# Supplied material:
#####

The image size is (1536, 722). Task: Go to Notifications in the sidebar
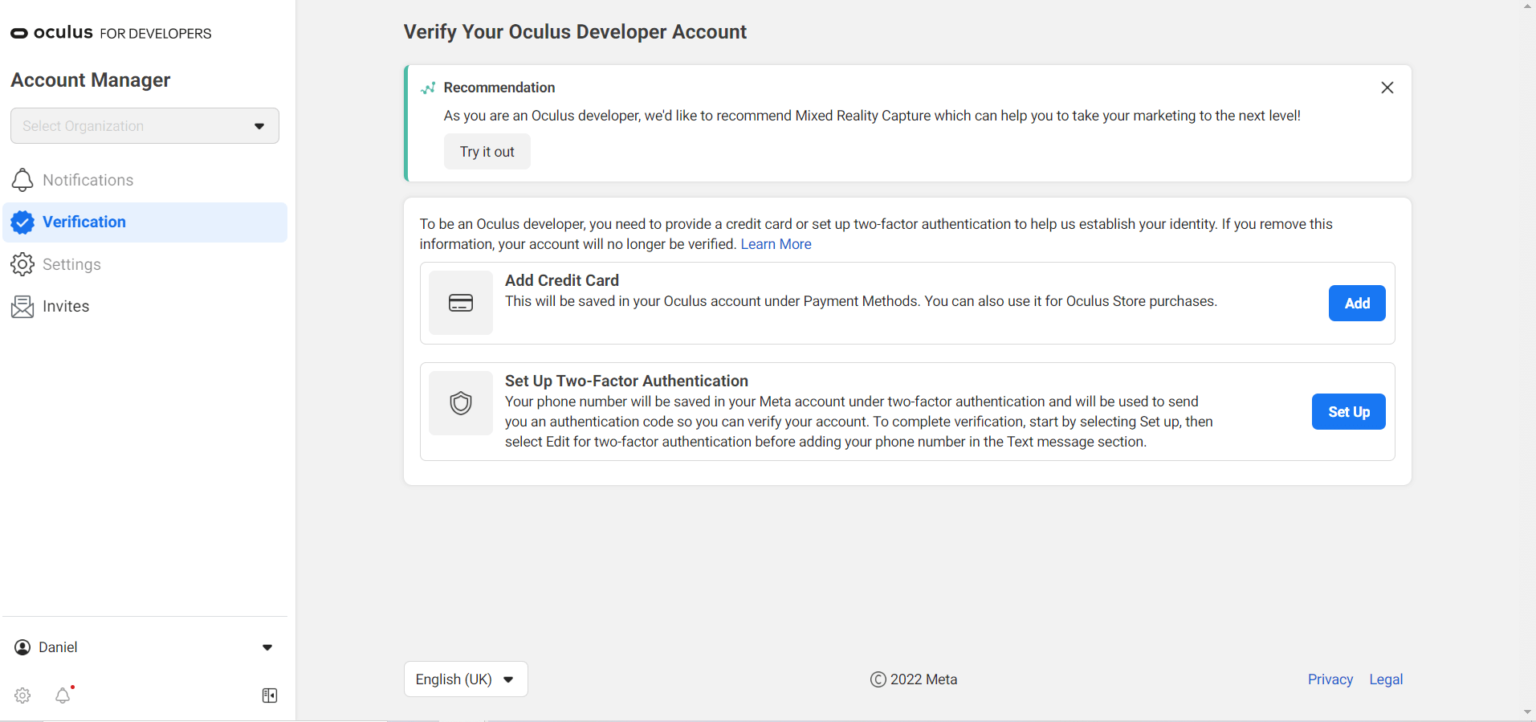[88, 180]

#####

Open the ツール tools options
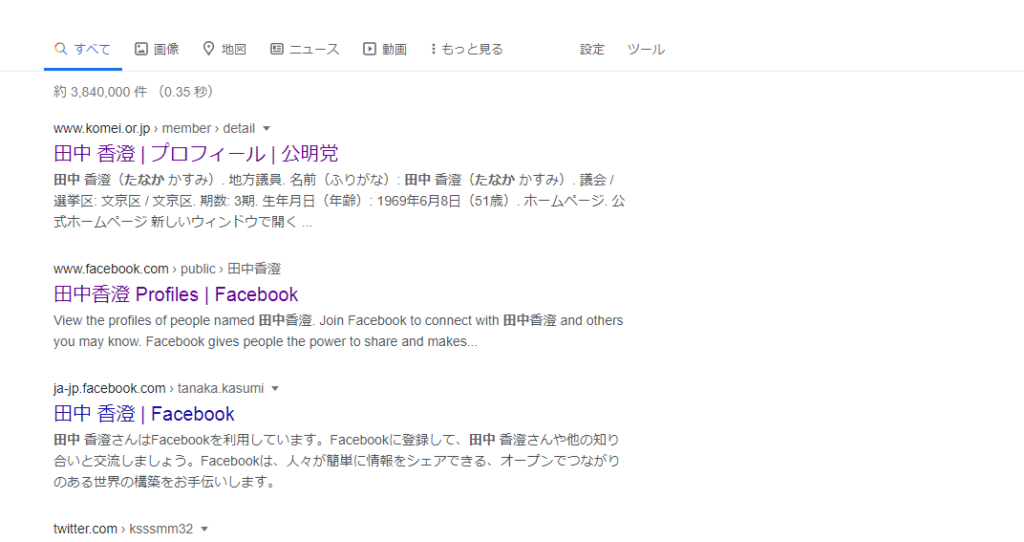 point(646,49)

#####

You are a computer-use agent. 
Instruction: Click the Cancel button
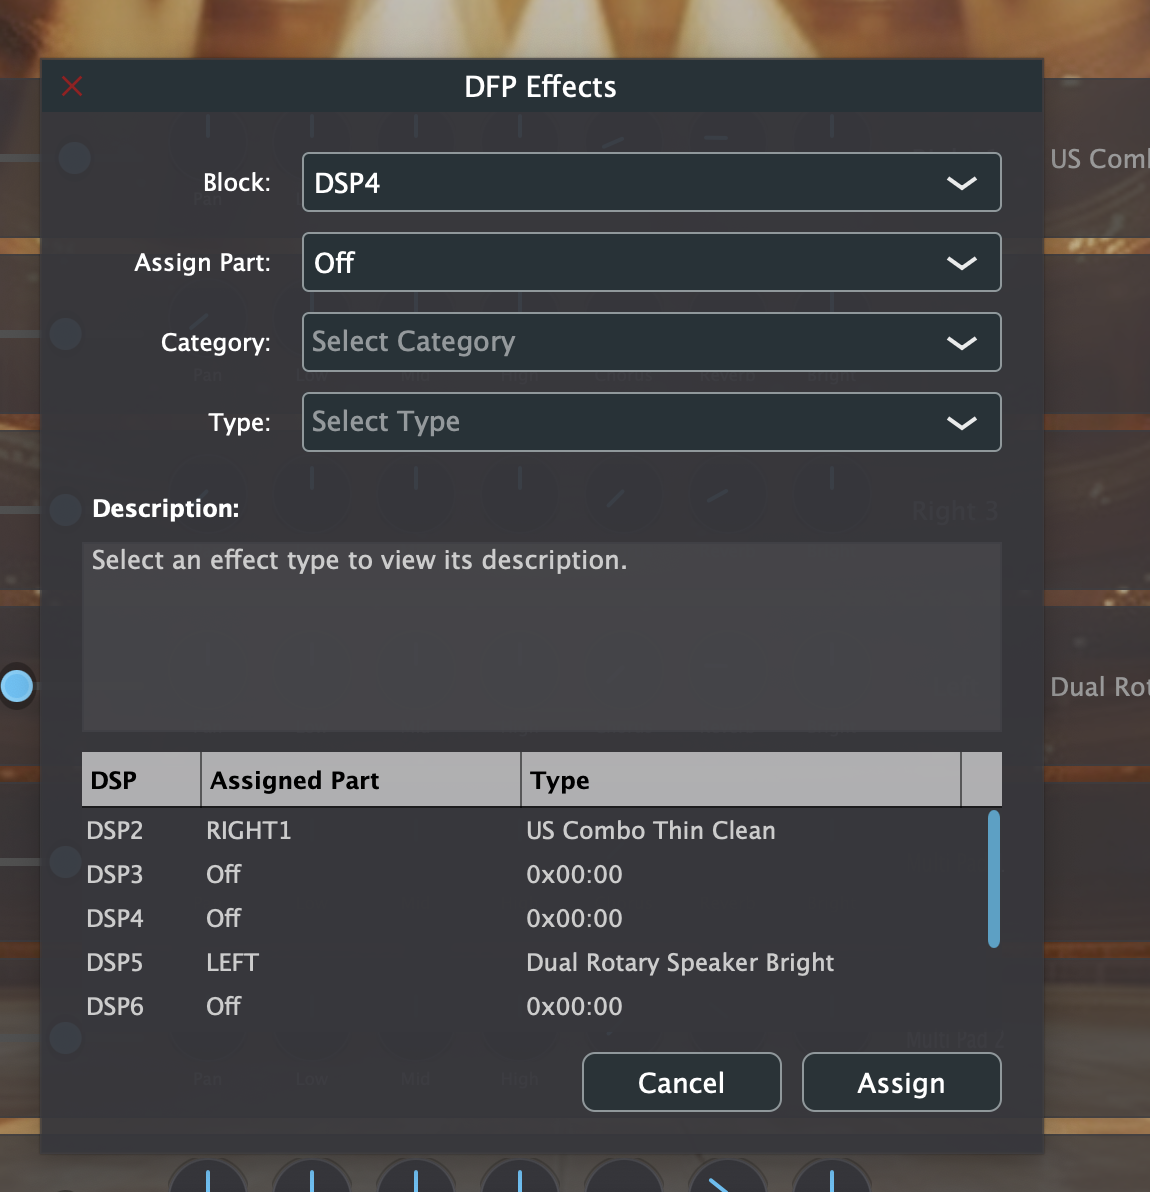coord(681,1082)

#####

# What to work on:
Reproduce the material from the line containing "You are a computer-use agent." through the line containing "coord(681,1082)", both lines included, with the requests retained. Offset every coordinate in the answers by -135, and omit the pictures.

# Exercise answer:
You are a computer-use agent. 
Instruction: Click the Cancel button
coord(546,947)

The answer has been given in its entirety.